* DESCRIPTION OF THE TASK *
Rewrite the items below, changing "dropdown" to "drop-down menu" and leaving everything else as it is.

* EXERCISE INPUT *
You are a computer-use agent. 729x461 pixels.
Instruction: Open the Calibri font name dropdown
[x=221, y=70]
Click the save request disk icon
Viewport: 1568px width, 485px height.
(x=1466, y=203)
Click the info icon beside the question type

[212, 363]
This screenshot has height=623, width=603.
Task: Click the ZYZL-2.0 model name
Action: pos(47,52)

* SOLUTION TO THIS TASK *
You are a computer-use agent. 729x461 pixels.
Instruction: Open the Calibri font name drop-down menu
[x=221, y=70]
Click the save request disk icon
Viewport: 1568px width, 485px height.
(x=1466, y=203)
Click the info icon beside the question type

[212, 363]
This screenshot has height=623, width=603.
Task: Click the ZYZL-2.0 model name
Action: pos(47,52)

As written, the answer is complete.